Regardless of the outcome -- proponents are confident of a victory -- an election on detaching a portion of an existing district to form a new district is unprecedented in the state.

"This has never been done," said Patrick Wilson, an attorney for the Jacksonville/North Pulaski School District Education Corps, which is leading the campaign for the new district. "The statute that allows the detachment wasn't even passed until the early 2000s. This is going to be a first."

The Arkansas Board of Education ordered the election in response to a petition signed by more than 2,000 voters seeking the new system. The state Education Board took the action after a federal judge in the 31-year-old Pulaski County school desegregation lawsuit agreed earlier this year that a Jacksonville district could be formed in accordance with requirements set out in state law.
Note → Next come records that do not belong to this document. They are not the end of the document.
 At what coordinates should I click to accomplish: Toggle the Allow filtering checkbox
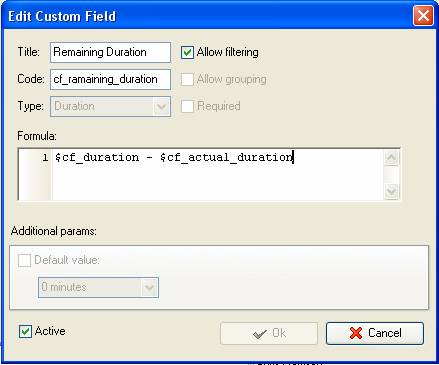coord(187,52)
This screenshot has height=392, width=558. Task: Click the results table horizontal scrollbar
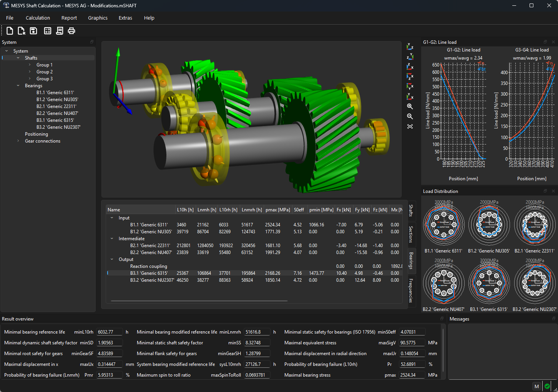[x=199, y=301]
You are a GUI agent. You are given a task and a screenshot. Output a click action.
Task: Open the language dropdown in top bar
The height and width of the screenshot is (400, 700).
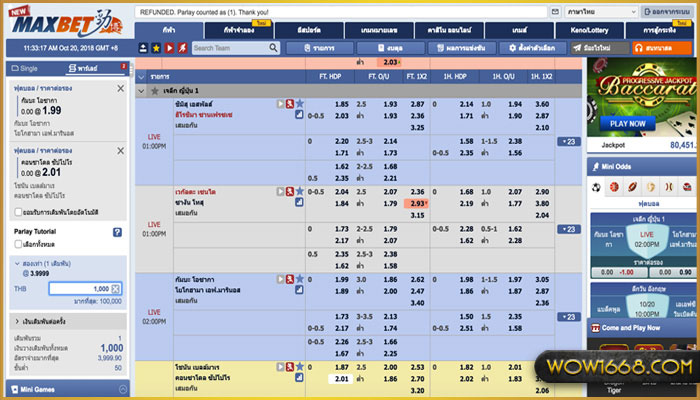click(x=587, y=10)
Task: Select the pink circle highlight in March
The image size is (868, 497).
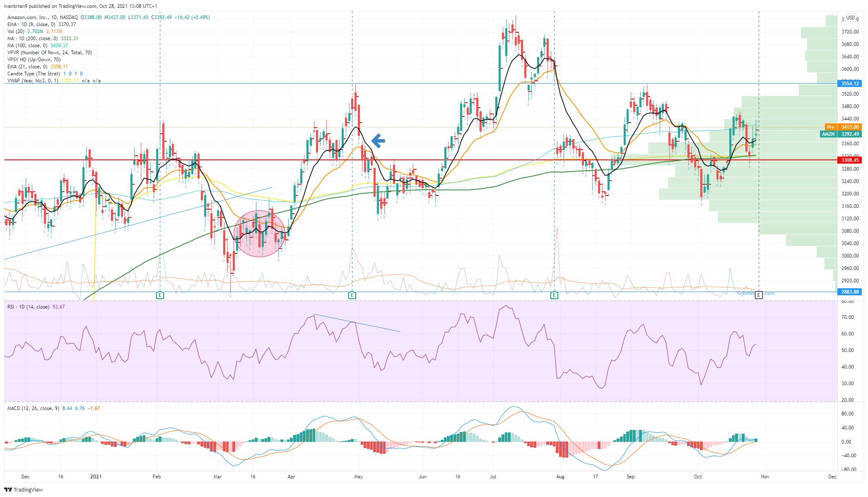Action: 260,234
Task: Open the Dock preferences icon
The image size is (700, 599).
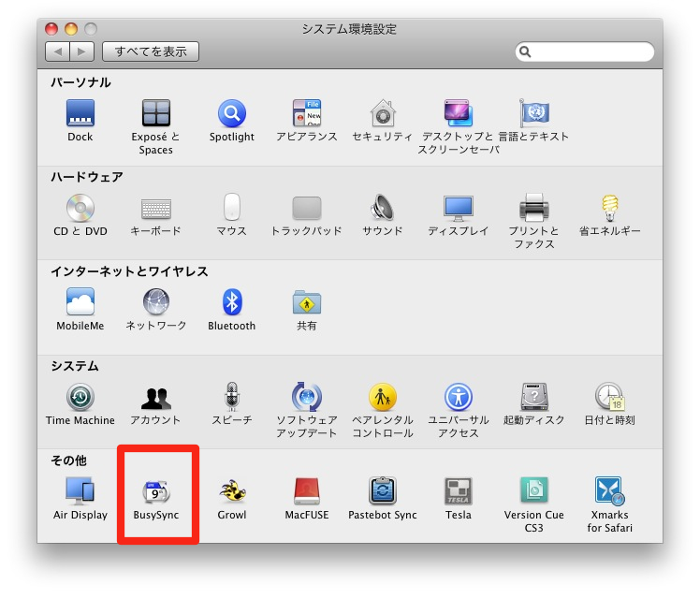Action: point(80,114)
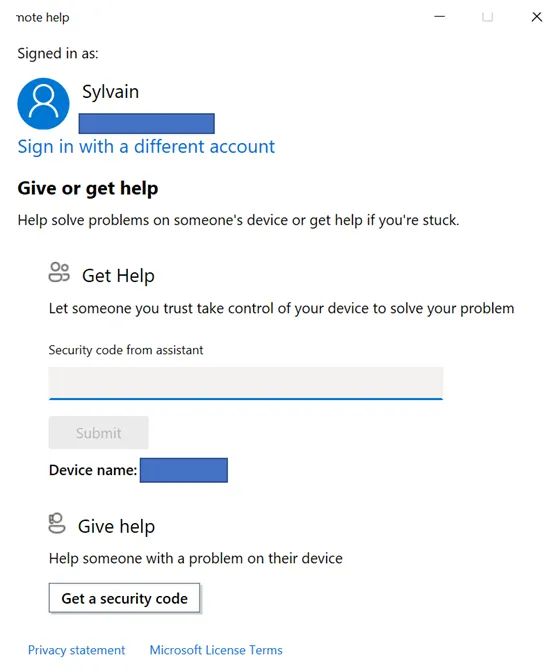Image resolution: width=547 pixels, height=671 pixels.
Task: Click the Device name label
Action: click(93, 470)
"We want to keep our local tax dollars in our community," Daniel Gray, chairman of Jacksonville/North Pulaski School District Education Corps, said about a new district that would serve an estimated 4,000 students.

"We want to be able to expand our curriculum," Gray said. "We want to address our facilities in a much faster way. We want to make our own decisions. We want local control."

Early voting begins Tuesday on the proposed district that would encompass the Jacksonville city limits and territory that is north and southeast of the city. Early voting will be from 8 a.m. to 5 p.m. Tuesday through Friday at three sites in Pulaski County, including the Jacksonville Community Center at 5 Municipal Drive. Early voting will continue Sept. 15 at only the Pulaski County Regional Building, 501 W. Markham St., in Little Rock. Polling places will be open Sept. 16 throughout the Jacksonville and north Pulaski County area.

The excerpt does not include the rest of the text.